▶ **Task prompt**: Please transcribe the data exactly, with nothing left out.

:: Source data

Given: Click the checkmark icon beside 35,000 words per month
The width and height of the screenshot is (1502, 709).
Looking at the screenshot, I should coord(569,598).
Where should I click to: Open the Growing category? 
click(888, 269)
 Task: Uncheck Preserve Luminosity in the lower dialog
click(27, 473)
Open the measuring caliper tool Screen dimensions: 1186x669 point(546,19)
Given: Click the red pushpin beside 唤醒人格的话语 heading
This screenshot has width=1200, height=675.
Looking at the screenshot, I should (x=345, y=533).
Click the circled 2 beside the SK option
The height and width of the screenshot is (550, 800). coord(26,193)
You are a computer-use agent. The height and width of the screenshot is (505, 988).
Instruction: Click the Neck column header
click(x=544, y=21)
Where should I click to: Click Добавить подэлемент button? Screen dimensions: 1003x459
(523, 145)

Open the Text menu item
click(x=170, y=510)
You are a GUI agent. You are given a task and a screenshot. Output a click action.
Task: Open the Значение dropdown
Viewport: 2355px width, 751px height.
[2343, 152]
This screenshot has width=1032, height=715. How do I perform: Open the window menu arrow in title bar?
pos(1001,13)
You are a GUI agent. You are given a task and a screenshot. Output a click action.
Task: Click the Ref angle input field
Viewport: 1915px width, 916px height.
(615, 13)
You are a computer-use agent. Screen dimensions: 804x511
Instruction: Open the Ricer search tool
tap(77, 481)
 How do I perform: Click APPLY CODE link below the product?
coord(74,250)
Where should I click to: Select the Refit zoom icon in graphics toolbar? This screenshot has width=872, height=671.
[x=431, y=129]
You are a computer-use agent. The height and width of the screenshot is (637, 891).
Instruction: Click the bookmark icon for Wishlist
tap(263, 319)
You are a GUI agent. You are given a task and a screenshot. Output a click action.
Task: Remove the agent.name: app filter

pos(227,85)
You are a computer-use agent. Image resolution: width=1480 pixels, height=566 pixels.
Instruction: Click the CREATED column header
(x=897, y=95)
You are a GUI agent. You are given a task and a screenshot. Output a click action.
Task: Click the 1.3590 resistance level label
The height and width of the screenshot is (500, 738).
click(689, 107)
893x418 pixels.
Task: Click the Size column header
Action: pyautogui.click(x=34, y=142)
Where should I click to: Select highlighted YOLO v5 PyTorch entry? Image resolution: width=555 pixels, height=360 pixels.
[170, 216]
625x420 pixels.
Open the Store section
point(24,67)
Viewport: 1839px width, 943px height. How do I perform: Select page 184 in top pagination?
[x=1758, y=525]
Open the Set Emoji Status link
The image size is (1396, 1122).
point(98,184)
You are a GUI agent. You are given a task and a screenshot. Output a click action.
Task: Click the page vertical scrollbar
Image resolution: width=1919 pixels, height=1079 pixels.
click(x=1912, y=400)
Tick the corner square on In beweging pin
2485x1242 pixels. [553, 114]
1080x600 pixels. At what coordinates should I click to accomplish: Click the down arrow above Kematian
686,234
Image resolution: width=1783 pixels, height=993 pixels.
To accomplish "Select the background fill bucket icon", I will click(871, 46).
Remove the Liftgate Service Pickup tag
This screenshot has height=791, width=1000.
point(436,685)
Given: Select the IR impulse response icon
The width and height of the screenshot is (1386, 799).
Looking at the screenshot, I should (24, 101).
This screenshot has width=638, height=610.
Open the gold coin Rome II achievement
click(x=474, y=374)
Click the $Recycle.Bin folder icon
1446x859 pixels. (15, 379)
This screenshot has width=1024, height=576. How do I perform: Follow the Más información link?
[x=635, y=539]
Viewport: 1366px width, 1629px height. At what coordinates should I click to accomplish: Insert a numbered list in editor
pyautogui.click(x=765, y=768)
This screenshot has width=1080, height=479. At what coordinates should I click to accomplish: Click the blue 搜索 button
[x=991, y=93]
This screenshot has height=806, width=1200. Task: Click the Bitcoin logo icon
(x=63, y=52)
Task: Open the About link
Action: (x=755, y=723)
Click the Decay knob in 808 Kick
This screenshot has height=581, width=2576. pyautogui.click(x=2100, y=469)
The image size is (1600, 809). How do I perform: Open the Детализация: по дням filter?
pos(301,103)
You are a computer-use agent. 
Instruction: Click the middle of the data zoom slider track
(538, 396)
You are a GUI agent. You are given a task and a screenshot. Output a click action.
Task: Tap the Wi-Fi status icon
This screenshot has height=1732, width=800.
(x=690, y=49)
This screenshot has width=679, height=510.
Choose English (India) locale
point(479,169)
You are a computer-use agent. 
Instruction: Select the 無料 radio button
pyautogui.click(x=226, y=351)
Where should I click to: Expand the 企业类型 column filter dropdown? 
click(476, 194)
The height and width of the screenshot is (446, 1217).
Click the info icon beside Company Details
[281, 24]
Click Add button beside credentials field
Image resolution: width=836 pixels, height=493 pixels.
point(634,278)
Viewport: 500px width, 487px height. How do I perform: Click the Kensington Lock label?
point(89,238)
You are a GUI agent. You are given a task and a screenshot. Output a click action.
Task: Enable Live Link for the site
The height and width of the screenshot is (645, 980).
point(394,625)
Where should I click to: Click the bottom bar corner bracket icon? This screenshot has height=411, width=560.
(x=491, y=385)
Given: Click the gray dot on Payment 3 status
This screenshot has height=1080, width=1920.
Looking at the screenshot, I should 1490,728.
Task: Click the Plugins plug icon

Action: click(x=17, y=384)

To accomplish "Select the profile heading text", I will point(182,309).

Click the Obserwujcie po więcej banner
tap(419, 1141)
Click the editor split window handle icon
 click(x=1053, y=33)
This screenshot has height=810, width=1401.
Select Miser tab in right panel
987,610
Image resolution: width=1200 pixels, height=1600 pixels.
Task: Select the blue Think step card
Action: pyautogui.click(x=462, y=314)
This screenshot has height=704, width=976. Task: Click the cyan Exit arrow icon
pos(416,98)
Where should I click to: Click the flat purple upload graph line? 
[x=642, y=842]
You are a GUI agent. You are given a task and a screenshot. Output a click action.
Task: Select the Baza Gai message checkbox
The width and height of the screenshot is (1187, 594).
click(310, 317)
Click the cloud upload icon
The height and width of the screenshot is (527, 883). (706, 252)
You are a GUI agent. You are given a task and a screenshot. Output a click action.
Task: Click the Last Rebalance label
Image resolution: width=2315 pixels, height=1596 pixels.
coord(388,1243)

::::

▶ **Response to the exercise**:
Given: Click the checkmark icon beside 35,000 words per month
The width and height of the screenshot is (1502, 709).
Looking at the screenshot, I should coord(569,598).
Where should I click to: Open the Growing category? 
click(888, 269)
 Task: Uncheck Preserve Luminosity in the lower dialog
click(27, 473)
Open the measuring caliper tool Screen dimensions: 1186x669 point(546,19)
Given: Click the red pushpin beside 唤醒人格的话语 heading
This screenshot has width=1200, height=675.
Looking at the screenshot, I should (x=345, y=533).
Click the circled 2 beside the SK option
The height and width of the screenshot is (550, 800). coord(26,193)
You are a computer-use agent. The height and width of the screenshot is (505, 988).
Instruction: Click the Neck column header
click(x=544, y=21)
Where should I click to: Click Добавить подэлемент button? Screen dimensions: 1003x459
(523, 145)

Open the Text menu item
click(x=170, y=510)
You are a GUI agent. You are given a task and a screenshot. Output a click action.
Task: Open the Значение dropdown
Viewport: 2355px width, 751px height.
[2343, 152]
This screenshot has width=1032, height=715. How do I perform: Open the window menu arrow in title bar?
pos(1001,13)
You are a GUI agent. You are given a task and a screenshot. Output a click action.
Task: Click the Ref angle input field
Viewport: 1915px width, 916px height.
(615, 13)
You are a computer-use agent. Screen dimensions: 804x511
Instruction: Open the Ricer search tool
tap(77, 481)
 How do I perform: Click APPLY CODE link below the product?
coord(74,250)
Where should I click to: Select the Refit zoom icon in graphics toolbar? This screenshot has width=872, height=671.
[x=431, y=129]
You are a computer-use agent. The height and width of the screenshot is (637, 891).
Instruction: Click the bookmark icon for Wishlist
tap(263, 319)
You are a GUI agent. You are given a task and a screenshot. Output a click action.
Task: Remove the agent.name: app filter

pos(227,85)
You are a computer-use agent. Image resolution: width=1480 pixels, height=566 pixels.
Instruction: Click the CREATED column header
(x=897, y=95)
You are a GUI agent. You are given a task and a screenshot. Output a click action.
Task: Click the 1.3590 resistance level label
The height and width of the screenshot is (500, 738).
click(689, 107)
893x418 pixels.
Task: Click the Size column header
Action: pyautogui.click(x=34, y=142)
Where should I click to: Select highlighted YOLO v5 PyTorch entry? Image resolution: width=555 pixels, height=360 pixels.
[170, 216]
625x420 pixels.
Open the Store section
point(24,67)
Viewport: 1839px width, 943px height. How do I perform: Select page 184 in top pagination?
[x=1758, y=525]
Open the Set Emoji Status link
The image size is (1396, 1122).
point(98,184)
You are a GUI agent. You are given a task and a screenshot. Output a click action.
Task: Click the page vertical scrollbar
Image resolution: width=1919 pixels, height=1079 pixels.
click(x=1912, y=400)
Tick the corner square on In beweging pin
2485x1242 pixels. [553, 114]
1080x600 pixels. At what coordinates should I click to accomplish: Click the down arrow above Kematian
686,234
Image resolution: width=1783 pixels, height=993 pixels.
To accomplish "Select the background fill bucket icon", I will click(871, 46).
Remove the Liftgate Service Pickup tag
This screenshot has height=791, width=1000.
point(436,685)
Given: Select the IR impulse response icon
The width and height of the screenshot is (1386, 799).
Looking at the screenshot, I should (24, 101).
This screenshot has width=638, height=610.
Open the gold coin Rome II achievement
click(x=474, y=374)
Click the $Recycle.Bin folder icon
1446x859 pixels. (15, 379)
This screenshot has width=1024, height=576. How do I perform: Follow the Más información link?
[x=635, y=539]
Viewport: 1366px width, 1629px height. At what coordinates should I click to accomplish: Insert a numbered list in editor
pyautogui.click(x=765, y=768)
This screenshot has width=1080, height=479. At what coordinates should I click to accomplish: Click the blue 搜索 button
[x=991, y=93]
This screenshot has height=806, width=1200. Task: Click the Bitcoin logo icon
(x=63, y=52)
Task: Open the About link
Action: (x=755, y=723)
Click the Decay knob in 808 Kick
This screenshot has height=581, width=2576. pyautogui.click(x=2100, y=469)
The image size is (1600, 809). How do I perform: Open the Детализация: по дням filter?
pos(301,103)
You are a computer-use agent. 
Instruction: Click the middle of the data zoom slider track
(538, 396)
You are a GUI agent. You are given a task and a screenshot. Output a click action.
Task: Tap the Wi-Fi status icon
This screenshot has height=1732, width=800.
(x=690, y=49)
This screenshot has width=679, height=510.
Choose English (India) locale
point(479,169)
You are a computer-use agent. 
Instruction: Select the 無料 radio button
pyautogui.click(x=226, y=351)
Where should I click to: Expand the 企业类型 column filter dropdown? 
click(476, 194)
The height and width of the screenshot is (446, 1217).
Click the info icon beside Company Details
[281, 24]
Click Add button beside credentials field
Image resolution: width=836 pixels, height=493 pixels.
point(634,278)
Viewport: 500px width, 487px height. How do I perform: Click the Kensington Lock label?
point(89,238)
You are a GUI agent. You are given a task and a screenshot. Output a click action.
Task: Enable Live Link for the site
The height and width of the screenshot is (645, 980).
point(394,625)
Where should I click to: Click the bottom bar corner bracket icon? This screenshot has height=411, width=560.
(x=491, y=385)
Given: Click the gray dot on Payment 3 status
This screenshot has height=1080, width=1920.
Looking at the screenshot, I should 1490,728.
Task: Click the Plugins plug icon

Action: click(x=17, y=384)

To accomplish "Select the profile heading text", I will point(182,309).

Click the Obserwujcie po więcej banner
tap(419, 1141)
Click the editor split window handle icon
 click(x=1053, y=33)
This screenshot has height=810, width=1401.
Select Miser tab in right panel
987,610
Image resolution: width=1200 pixels, height=1600 pixels.
Task: Select the blue Think step card
Action: pyautogui.click(x=462, y=314)
This screenshot has height=704, width=976. Task: Click the cyan Exit arrow icon
pos(416,98)
Where should I click to: Click the flat purple upload graph line? 
[x=642, y=842]
You are a GUI agent. You are given a task and a screenshot. Output a click action.
Task: Select the Baza Gai message checkbox
The width and height of the screenshot is (1187, 594).
click(310, 317)
Click the cloud upload icon
The height and width of the screenshot is (527, 883). (706, 252)
You are a GUI agent. You are given a task and a screenshot. Output a click action.
Task: Click the Last Rebalance label
Image resolution: width=2315 pixels, height=1596 pixels.
coord(388,1243)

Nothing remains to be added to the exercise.